Data entries:
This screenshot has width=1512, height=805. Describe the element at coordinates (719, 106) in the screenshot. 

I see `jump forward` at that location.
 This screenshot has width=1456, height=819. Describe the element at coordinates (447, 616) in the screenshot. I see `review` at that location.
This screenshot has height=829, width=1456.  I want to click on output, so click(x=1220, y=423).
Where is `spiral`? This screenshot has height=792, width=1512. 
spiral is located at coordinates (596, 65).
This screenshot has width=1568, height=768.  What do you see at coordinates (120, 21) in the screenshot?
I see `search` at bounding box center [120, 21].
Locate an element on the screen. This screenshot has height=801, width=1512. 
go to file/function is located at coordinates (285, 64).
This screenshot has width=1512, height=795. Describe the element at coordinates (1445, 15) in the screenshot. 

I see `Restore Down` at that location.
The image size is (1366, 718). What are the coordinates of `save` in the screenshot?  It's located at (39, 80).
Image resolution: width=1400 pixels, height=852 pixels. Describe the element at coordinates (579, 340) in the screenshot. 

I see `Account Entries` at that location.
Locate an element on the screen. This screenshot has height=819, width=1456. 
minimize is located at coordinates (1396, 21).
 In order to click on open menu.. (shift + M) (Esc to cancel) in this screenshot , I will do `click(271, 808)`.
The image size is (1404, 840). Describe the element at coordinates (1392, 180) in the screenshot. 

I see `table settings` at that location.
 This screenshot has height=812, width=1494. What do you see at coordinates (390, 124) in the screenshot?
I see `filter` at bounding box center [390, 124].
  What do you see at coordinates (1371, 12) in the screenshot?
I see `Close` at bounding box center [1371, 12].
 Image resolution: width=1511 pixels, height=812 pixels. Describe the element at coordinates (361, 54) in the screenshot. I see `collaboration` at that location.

TASK GOAL:
Write out all of the records above again, word for word and line for line.

EXPECTED ANSWER:
This screenshot has width=1512, height=805. Describe the element at coordinates (719, 106) in the screenshot. 

I see `jump forward` at that location.
 This screenshot has width=1456, height=819. Describe the element at coordinates (447, 616) in the screenshot. I see `review` at that location.
This screenshot has height=829, width=1456.  I want to click on output, so click(x=1220, y=423).
Where is `spiral`? This screenshot has height=792, width=1512. 
spiral is located at coordinates (596, 65).
This screenshot has width=1568, height=768.  What do you see at coordinates (120, 21) in the screenshot?
I see `search` at bounding box center [120, 21].
Locate an element on the screen. This screenshot has height=801, width=1512. 
go to file/function is located at coordinates (285, 64).
This screenshot has width=1512, height=795. Describe the element at coordinates (1445, 15) in the screenshot. 

I see `Restore Down` at that location.
The image size is (1366, 718). What are the coordinates of `save` in the screenshot?  It's located at (39, 80).
Image resolution: width=1400 pixels, height=852 pixels. Describe the element at coordinates (579, 340) in the screenshot. 

I see `Account Entries` at that location.
Locate an element on the screen. This screenshot has height=819, width=1456. 
minimize is located at coordinates (1396, 21).
 In order to click on open menu.. (shift + M) (Esc to cancel) in this screenshot , I will do `click(271, 808)`.
The image size is (1404, 840). Describe the element at coordinates (1392, 180) in the screenshot. 

I see `table settings` at that location.
 This screenshot has height=812, width=1494. What do you see at coordinates (390, 124) in the screenshot?
I see `filter` at bounding box center [390, 124].
  What do you see at coordinates (1371, 12) in the screenshot?
I see `Close` at bounding box center [1371, 12].
 Image resolution: width=1511 pixels, height=812 pixels. Describe the element at coordinates (361, 54) in the screenshot. I see `collaboration` at that location.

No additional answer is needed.